The history of our ancestors' journey from the dawn of time is recorded in our cells. It gives us another tool that MAY help us demolish genealogical brick walls that have stymied our research. At least for now we are not using this tool to match will others. That may come later. Rather we are trying to refine the path from our ancient clans down into genealogical time--since most of us have had surnames). In this quest some of us will be successful and some of us will not.
In my own case I can thoroughly document my 6th great-grandfather Philip Dowell who died in 1733. Enough of his current descendants have tested that we know what his exact 111 Y-chromosome markers were. But this still has not given us any real clues about where he and his ancestors were before he showed up as an established tobacco planter in Southern Maryland in the 1690s. His haplotype, as far as we have been able to break it down is very common in the British Isle--and to a lesser extent in other parts of Western Europe. I am hoping that this Big Y test will help refine this much further. I don't realistically expect that it will narrow down his origins to something as specific as one of today's zip codes. However, any clues would be appreciated after looking for his origins for almost half a century.
I'm also having the DNA of my father-in-law tested. His great-grandfather came from somewhere in Ireland to Chicago in the 1850s. He died in 1864 at the young age of 34 when his son was only 4. What few traces he may have left were largely destroyed in the 1871 Chicago Fire. To date he also has no close DNA matches that would help us pin down where in that island we should be looking for his point of departure.
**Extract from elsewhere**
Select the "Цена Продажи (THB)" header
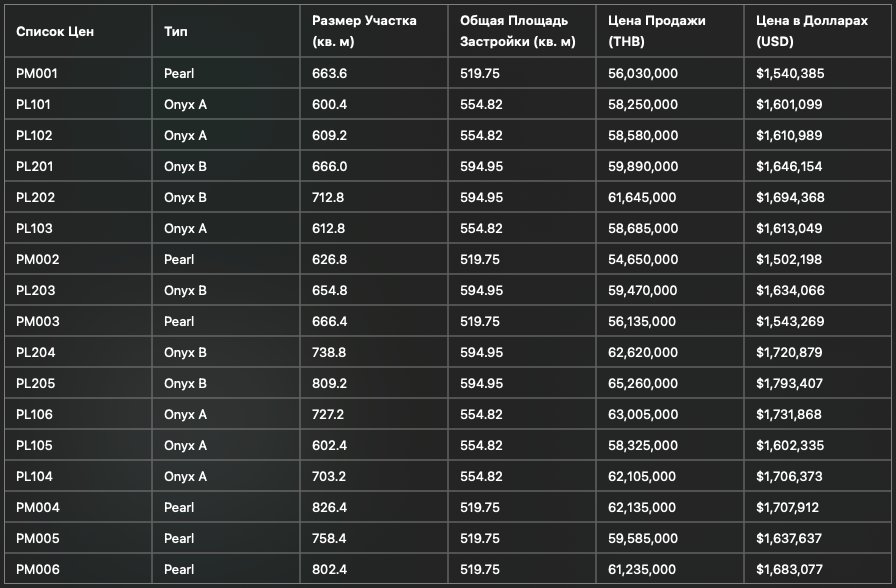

This Big Y test may not be for you. However, if it is something that might help your research, it would be beneficial to act BEFORE THE END OF NOVEMBER. Of course if you are not yet an FTDNA customer you are not eligible to for the introductory price. However, FTDNA is offering a wide array of other tests at sale prices that will be available until the end of December. If you are trying to think of a present for a friend or family member who has everything, consider these possibilities: an initial test, an upgrade of an existing test, and two different tests in combination.